## Extrait du texte

Les pérégrinations de Casimir Delavigne. — Jeanne Vaubernier. — De Rougemont. — Sa traduction du mot de Cambronne. — Première représentation de Teresa.— Les pièces longues et les pièces courtes. — Cordelier Delanoue et son Mathieu Luc. — Fermeture de la salle Taitbout, et arrestation des chefs du culte saint-simonien.

En même temps que l’Opéra-Comique répétait Teresa, le Théâtre-Français préparait une grande solennité.

Casimir Delavigne, Coriolan dramatique, après s’être réfugié chez les Volsques du boulevard, son Marino Faliero à la main, au lieu de tomber sous le poignard de M. de Mongenet, avait fait au Théâtre-Français une rentrée triomphale.

La fugue, au reste, n’avait été qu’une bouderie. Après l’immense succès de l’École des Vieillards, Casimir avait eu une espèce de chute : mademoiselle Mars n’avait pu soutenir la Princesse Aurélie, sorte d’imbroglio napolitain que tout le monde a oublié aujourd’hui, heureusement pour la mémoire de son auteur.

## Travail à faire
Traduisez en anglais cette phrase du texte : « En même temps que l’Opéra-Comique répétait Teresa, le Théâtre-Français préparait une grande solennité. »

## Extrait de données
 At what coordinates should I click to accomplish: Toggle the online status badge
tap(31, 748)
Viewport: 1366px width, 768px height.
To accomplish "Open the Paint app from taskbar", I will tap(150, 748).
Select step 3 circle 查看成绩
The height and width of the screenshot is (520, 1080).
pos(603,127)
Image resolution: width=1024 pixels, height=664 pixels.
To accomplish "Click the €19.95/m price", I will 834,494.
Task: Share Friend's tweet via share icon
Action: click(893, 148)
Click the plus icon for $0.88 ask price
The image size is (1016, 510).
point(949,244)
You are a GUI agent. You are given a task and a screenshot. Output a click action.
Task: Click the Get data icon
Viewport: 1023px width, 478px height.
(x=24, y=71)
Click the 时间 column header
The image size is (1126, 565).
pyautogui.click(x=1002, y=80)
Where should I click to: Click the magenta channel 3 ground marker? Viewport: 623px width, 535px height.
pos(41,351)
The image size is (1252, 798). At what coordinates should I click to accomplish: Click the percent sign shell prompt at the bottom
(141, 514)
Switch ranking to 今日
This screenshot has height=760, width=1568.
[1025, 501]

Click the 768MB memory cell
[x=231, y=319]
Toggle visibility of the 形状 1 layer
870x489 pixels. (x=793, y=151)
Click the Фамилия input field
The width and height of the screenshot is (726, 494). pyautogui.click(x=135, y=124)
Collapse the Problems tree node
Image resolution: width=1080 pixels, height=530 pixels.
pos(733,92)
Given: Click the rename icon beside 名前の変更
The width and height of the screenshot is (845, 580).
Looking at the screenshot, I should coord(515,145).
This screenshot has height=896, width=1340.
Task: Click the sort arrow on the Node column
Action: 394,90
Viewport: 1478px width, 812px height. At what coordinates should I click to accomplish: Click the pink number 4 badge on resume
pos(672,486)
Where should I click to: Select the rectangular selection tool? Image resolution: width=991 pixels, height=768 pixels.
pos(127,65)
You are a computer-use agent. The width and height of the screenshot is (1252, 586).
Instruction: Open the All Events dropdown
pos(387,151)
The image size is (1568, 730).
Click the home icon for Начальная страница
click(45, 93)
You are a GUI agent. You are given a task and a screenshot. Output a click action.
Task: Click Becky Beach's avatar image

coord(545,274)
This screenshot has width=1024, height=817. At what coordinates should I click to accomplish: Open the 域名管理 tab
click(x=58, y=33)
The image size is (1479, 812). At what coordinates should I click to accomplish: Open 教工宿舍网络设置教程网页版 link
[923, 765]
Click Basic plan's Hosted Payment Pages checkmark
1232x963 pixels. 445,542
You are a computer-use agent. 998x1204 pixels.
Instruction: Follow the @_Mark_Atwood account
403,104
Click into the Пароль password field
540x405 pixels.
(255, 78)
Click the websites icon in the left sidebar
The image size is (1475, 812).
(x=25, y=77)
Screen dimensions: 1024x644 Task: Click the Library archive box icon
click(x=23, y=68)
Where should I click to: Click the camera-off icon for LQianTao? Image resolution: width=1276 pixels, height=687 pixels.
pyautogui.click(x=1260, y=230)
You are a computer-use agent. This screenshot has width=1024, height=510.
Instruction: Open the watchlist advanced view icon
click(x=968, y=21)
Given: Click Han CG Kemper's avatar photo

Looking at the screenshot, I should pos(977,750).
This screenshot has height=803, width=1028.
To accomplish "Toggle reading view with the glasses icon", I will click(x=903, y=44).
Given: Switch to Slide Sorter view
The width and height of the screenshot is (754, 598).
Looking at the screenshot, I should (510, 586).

## Solution rédigée
At the same time as the Opéra-Comique was rehearsing Teresa, the Théâtre-Français was preparing a grand gala.